Tuesday, April 13, 2010

2009 Trial Results From the Use of Pheromone Disruption to Control Codling Moth in Bayfield, WI Area Apple Orchards

 

Codling moth is one of three major insect pests of apples in the northern Illinois, Wisconsin and particularly the Bayfield fruit growing
region of northern Wisconsin. The female adult moths lay their eggs on or near developing apples and the larvae tunnel into the apple and become the classic worm in the apple. Apples attacked by codling moth are unfit for sale. There are typically two generations per year in Il and WI with a peak flight in late-June and again in mid-August.  Producing quality apples requires managing codling moth, usually with a conventional or organic chemical spray program.

In cooperation with the Bayfield apple growers, a two-step codling moth control program is underway to help growers reduce the number of spray applications for codling moth.
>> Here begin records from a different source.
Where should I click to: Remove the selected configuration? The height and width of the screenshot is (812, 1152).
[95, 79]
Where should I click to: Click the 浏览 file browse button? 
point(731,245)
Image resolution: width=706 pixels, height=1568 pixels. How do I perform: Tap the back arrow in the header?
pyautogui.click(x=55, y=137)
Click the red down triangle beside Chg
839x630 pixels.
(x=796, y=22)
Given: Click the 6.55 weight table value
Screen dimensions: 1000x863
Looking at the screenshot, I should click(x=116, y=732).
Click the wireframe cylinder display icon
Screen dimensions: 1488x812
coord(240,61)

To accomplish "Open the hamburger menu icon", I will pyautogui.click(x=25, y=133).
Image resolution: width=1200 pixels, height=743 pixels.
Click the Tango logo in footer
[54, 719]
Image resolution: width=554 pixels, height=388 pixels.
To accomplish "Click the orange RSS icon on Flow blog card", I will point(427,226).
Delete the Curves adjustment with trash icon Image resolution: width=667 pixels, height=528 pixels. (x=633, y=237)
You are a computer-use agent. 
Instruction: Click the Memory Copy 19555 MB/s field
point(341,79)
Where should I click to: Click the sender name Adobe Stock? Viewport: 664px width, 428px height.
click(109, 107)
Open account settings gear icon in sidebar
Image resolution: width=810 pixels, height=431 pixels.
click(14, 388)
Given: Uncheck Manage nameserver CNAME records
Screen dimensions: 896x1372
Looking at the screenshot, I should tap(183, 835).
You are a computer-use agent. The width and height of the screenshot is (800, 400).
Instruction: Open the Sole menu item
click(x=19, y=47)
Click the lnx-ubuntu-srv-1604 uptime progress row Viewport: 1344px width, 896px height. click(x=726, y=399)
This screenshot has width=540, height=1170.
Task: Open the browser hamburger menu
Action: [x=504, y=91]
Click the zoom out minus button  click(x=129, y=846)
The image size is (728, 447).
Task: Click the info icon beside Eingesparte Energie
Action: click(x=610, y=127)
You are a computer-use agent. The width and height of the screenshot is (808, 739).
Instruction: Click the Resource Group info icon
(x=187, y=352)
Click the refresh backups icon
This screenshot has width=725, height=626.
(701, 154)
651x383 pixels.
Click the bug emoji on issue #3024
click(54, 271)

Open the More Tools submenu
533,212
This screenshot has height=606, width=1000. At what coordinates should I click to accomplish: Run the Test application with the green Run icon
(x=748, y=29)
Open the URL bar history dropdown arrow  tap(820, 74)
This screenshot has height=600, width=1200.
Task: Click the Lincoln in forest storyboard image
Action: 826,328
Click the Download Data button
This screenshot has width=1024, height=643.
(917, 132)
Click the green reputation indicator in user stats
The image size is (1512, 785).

Step 1: Removing Abandoned Apple Trees to Reduce Codling Moth Populations

Step 2: Using Mating Disruption to Prevent Egg-Laying

Download the research bulletin here:
Download file

The two-step codling moth control program appears to be working for Bayfield growers and should provide an alternative or supplement to the typical chemical control programs. However, because there are other insect pests in the orchards at the same time as the codling moth, the pheromone disruption will not eliminate the need for spraying. Treatments for apple maggot or plum curculio  will likely be necessary with the added benefit of providing some codling moth control. However, as was the experience of the growers in 2009, the pheromone disruption can reduce the number of sprays needed and can allow the growers to target the other pests. The goal of the research project in 2010 is to trial the pheromone disruption on a wider scale.

We have not yet adopted the use of pheromone disruption at Royal Oak Farm but have opted instead to make use of a new product called Virosoft that is a 100% ecological solution. Virosoft is a biological, natural baculovirus which specifically and exclusively attacks the target pest. Virosoft is absolutely harmless to all other members of the ecosystem, including humans. Because of the success of this product we have not had to apply any sprays in the month of August when growers would normally apply at least one timed spray.  But pheromone disruption is beginning to look like another alternative for apple growers as a means of reducing the use of chemical controls.